Along the coast, scattered orchards of olives, wheat or beans that support the people of both countries downstream through the war.
The reduction in water flow is now forcing the Tishrin Dam, which holds the Euphrates River water from Turkey, to reduce production. The water level, according to the dam's chief operator, Hammoud al-Hadiyyeen, was already dangerous. The situation is approaching a humanitarian catastrophe.
Since January 2021, the water level has decreased by five meters. The water level is now only a few centimeters above the "dead zone," where the dam's turbines will automatically stop due to water shortages.
"The capacity of the hydroelectric dam in northeastern Syria since last year has reportedly fallen by as much as 70 percent," said Energy Authority chief Welat Darwish.
A third of the pumping stations that are scattered along riverbanks are now also starting to run out of water, or even dry up altogether.
Cross-demarcation water conflicts
The biggest problem for Syria and Iraq is water sources abroad.

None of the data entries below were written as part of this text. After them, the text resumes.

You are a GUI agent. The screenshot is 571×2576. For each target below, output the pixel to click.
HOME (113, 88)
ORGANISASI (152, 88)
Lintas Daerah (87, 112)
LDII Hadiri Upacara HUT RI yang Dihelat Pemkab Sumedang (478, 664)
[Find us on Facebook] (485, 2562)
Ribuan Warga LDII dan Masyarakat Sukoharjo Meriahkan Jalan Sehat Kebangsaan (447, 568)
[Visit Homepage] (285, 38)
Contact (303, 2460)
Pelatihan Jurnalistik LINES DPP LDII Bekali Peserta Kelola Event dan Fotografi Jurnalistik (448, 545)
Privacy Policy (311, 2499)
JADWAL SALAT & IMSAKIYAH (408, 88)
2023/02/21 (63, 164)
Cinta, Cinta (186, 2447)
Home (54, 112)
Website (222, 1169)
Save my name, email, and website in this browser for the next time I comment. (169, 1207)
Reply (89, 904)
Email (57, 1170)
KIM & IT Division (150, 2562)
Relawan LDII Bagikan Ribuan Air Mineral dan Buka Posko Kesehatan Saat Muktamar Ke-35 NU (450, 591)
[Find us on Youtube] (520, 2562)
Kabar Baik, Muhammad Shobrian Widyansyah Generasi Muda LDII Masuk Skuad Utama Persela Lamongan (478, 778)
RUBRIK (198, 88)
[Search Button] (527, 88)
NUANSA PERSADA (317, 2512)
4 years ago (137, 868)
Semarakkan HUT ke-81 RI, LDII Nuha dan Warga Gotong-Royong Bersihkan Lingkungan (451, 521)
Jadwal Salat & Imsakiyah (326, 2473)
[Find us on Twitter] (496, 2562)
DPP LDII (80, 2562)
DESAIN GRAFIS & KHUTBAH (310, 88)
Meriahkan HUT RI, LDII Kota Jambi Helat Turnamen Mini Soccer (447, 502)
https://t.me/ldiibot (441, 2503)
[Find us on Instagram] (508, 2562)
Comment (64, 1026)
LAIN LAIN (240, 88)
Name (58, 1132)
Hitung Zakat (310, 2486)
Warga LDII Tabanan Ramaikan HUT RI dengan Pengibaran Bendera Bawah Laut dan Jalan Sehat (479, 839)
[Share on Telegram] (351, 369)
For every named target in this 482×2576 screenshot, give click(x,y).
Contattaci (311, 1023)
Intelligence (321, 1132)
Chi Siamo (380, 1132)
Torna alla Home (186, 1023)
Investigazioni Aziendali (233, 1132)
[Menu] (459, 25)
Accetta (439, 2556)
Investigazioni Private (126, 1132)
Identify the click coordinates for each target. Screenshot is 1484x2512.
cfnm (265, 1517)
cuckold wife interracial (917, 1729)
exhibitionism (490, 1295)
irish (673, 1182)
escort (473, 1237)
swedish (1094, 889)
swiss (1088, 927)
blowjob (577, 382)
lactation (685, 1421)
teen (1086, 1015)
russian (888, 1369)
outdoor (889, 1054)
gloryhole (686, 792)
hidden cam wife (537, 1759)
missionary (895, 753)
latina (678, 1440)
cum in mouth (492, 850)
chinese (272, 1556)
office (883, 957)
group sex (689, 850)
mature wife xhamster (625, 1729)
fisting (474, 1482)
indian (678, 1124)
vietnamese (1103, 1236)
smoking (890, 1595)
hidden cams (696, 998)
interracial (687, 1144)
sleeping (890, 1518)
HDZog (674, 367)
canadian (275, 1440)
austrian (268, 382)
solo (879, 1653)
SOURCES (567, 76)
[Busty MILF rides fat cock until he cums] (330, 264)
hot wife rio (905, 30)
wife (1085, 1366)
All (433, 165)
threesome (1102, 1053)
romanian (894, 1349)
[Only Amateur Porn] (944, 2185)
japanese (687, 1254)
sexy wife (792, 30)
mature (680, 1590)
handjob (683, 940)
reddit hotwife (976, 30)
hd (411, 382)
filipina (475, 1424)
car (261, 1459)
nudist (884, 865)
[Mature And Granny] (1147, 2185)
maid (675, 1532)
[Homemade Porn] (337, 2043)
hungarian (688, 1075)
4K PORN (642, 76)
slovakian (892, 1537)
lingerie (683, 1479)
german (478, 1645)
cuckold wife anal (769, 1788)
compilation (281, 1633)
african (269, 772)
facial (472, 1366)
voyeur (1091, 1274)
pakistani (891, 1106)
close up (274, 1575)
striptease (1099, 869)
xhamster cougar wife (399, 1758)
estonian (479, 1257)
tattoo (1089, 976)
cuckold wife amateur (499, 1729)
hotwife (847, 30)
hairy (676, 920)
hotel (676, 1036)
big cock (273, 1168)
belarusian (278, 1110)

Nearly 90 percent of the water that irrigates the Euphrates River comes from Turkey.
To ensure a fair supply, in 1987 Turkey agreed to deliver at least 500 cubic meters of water per second to Syria. But the number has shrunk to 200 cubic meters/second in recent months.
Is the cause related to politics?
In Syria, the Euphrates River flows through the Kurdish region, which is often at odds with Turkey due to the terrorism of the Kurdistan Workers' Party (PKK) which wants independence. Since recently, Ankara has been accused of arming water, when the volume flowing through dams in Syria has been drastically reduced
Last June, the government in Damascus again urged Turkey to increase the flow of Euphrates water. However, a Turkish diplomat has denied the allegations. He said Ankara "never ordered a reduction in the flow of water for political or other reasons."
"Our region is experiencing one of the most severe dry seasons due to climate change. And rainfall in southern Turkey is at its lowest level in 30 years," he added.
But according to security analyst Nicholas Heras, Turkey often "uses the Alouk plant," to "arm the water." In 2019, the United Nations reported that the water supply from the dam had experienced 24 disruptions since 2019, and affected 460,000 residents.
For Syria analyst Fabrice Balanche, climate change and drought are being used by Ankara to achieve its long-term goal of "economically strangling northeast Syria."
"In dry times, Turkey was selfish and allowed the Kurdish region to run out of water, even though they understood the consequences."